SC adjourns Perarivalan’s petition for early release


New Delhi: The Supreme Court today scheduled for January 2022 a hearing on a plea by Rajiv Gandhi assassination case convict, A G Perarivalan, for his early release. Perarivalan has already spent three decades in jail.

Perarivalan’s counsel raised in the court delay in the Tamilnadu Governor’s decision to refrain from taking an independent decision on the release of Perarivalan. The Governor had referred Perarivalan’s case for release to the President.
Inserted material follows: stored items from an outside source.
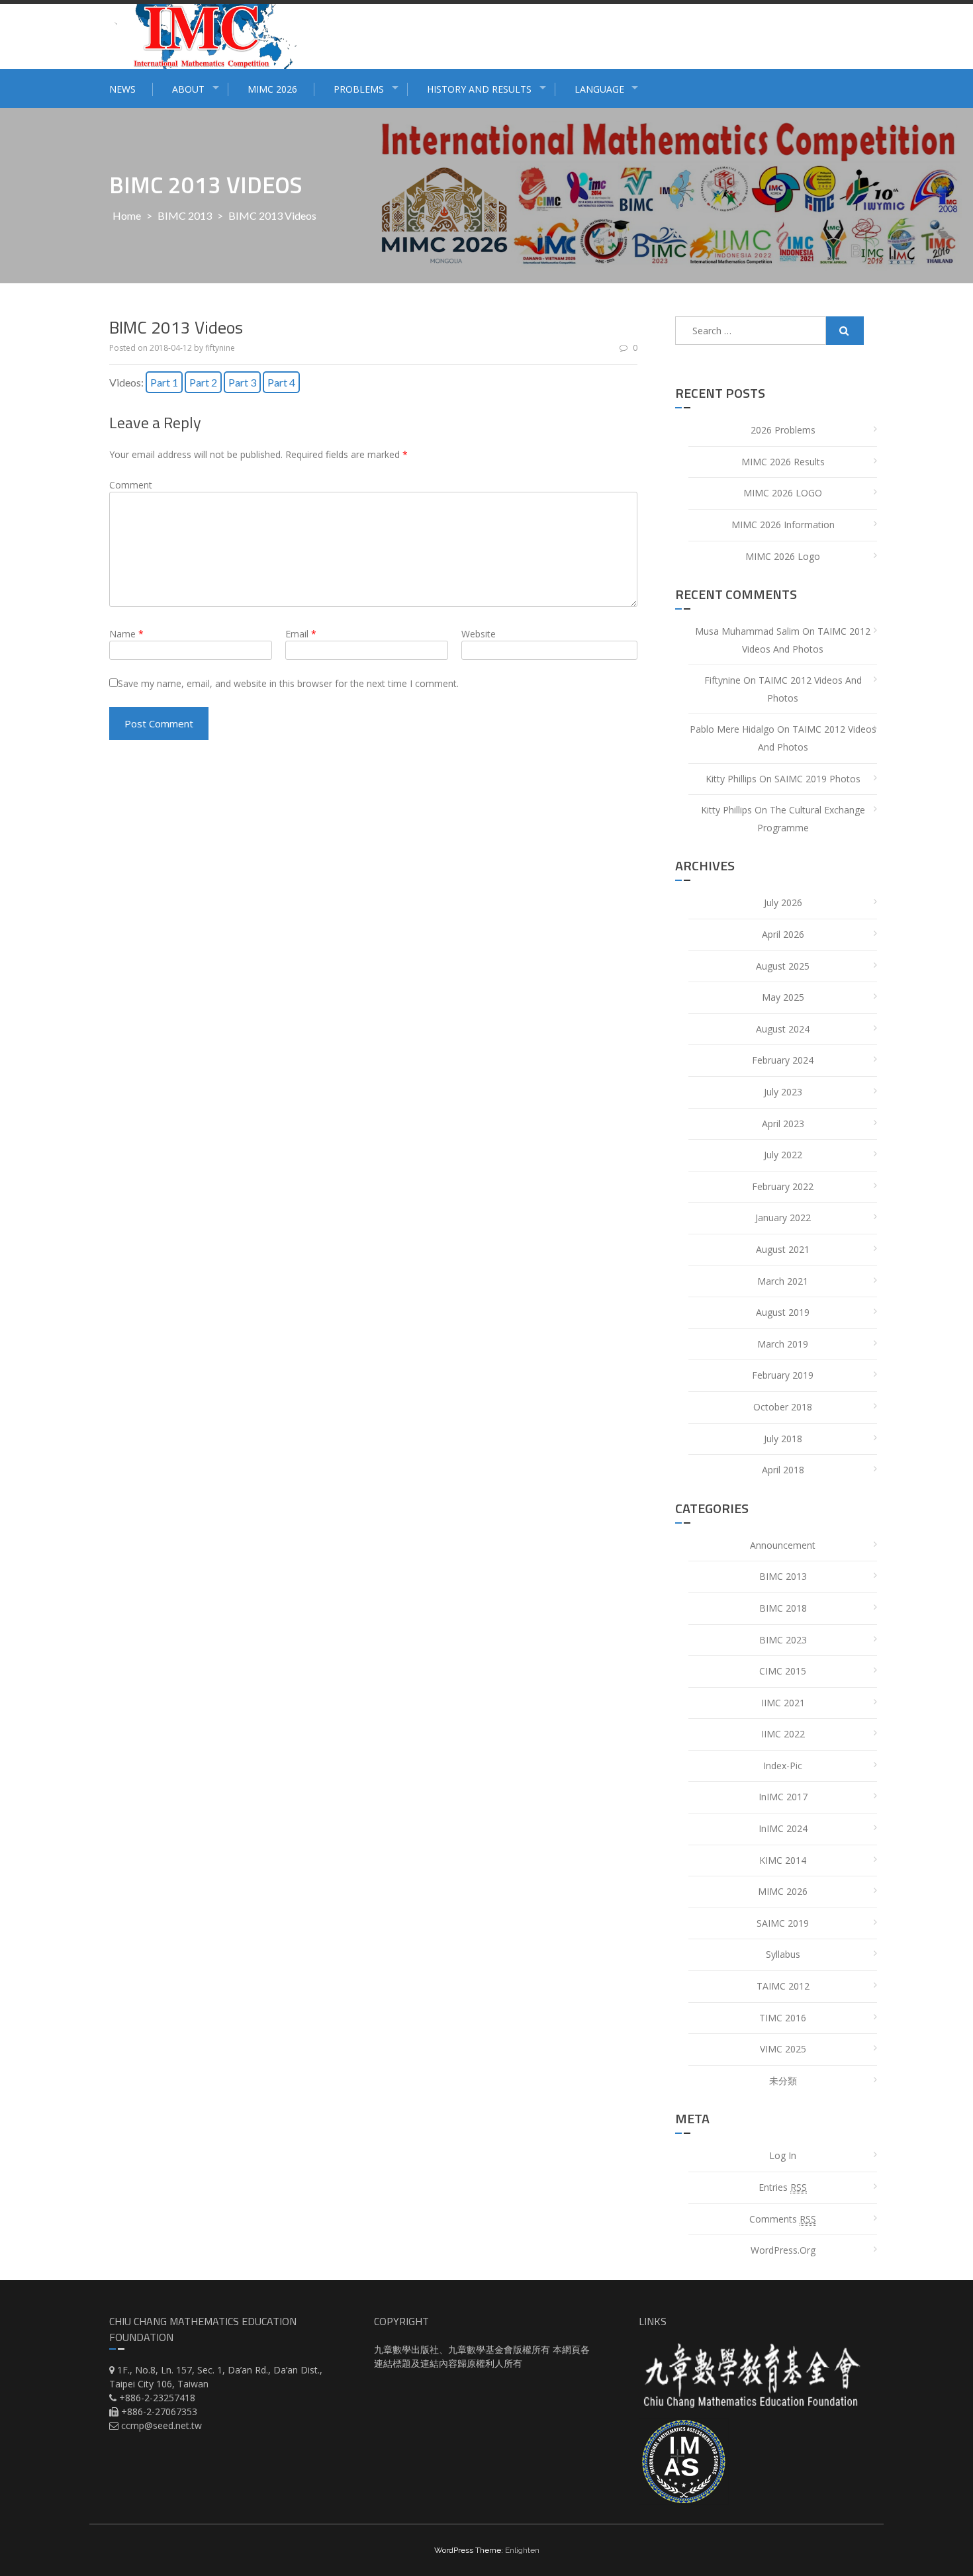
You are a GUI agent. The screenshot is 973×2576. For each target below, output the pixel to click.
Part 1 (164, 382)
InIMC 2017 (783, 1796)
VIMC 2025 (783, 2049)
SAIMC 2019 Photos (817, 778)
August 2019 (783, 1312)
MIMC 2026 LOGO (782, 492)
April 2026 (783, 934)
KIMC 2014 (782, 1860)
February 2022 (782, 1186)
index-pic (782, 1765)
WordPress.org (783, 2250)
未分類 (783, 2080)
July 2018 (783, 1438)
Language (599, 89)
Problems (359, 89)
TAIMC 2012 (783, 1986)
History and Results (479, 89)
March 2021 (782, 1281)
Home (127, 215)
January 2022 (783, 1217)
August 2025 (783, 966)
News (122, 89)
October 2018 (782, 1407)
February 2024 (782, 1060)
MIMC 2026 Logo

‘After sleeping over for five years in the Article 161 (pardon) petition and sitting over the recommendation of the State Cabinet to release the petitioner for more than a good two-and-a-half years, the Union of India, on February 4, has filed an affidavit [in the Supreme Court] stating that the Governor has sent the petition to the President, whereas the law is clear that Governor does not have independent discretion,’ represented by senior advocate Gopal Sankaranarayanan and advocates Prabu Ramasubramanian and K. Paari Vendhan, Perarivalan had contended in the Supreme Court recently.

The Madras High Court recently directed the Tamilnadu government to file an additional counter-affidavit to the petition filed by Nalini, one of the seven life convicts in the Rajiv Gandhi assassination case, seeking premature release without the consent of the Governor.

The court also directed the State to file a counter-affidavit to a similar petition preferred by another convict Ravichandran. When the petitions came up for hearing before the first bench of Acting Chief Justice (ACJ) Munishwar Nath Bhandari and Justice PD Audikesavalu, Tamilnadu Advocate General (AG) R Shanmugasundaram informed the court that a petition filed by another convict in the assassination case, Perarivalan, was coming up before the Supreme Court on 7 December.

At the hearing of the case last year, the Supreme Court sought to know the current status of a recommendation made by the Tamilnadu cabinet to the State’s Governor in September 2018 to release all the convicts under powers granted by Article 161 of the Constitution.

Notably, the aforementioned article empowers a Governor to pardon a convict in any criminal case.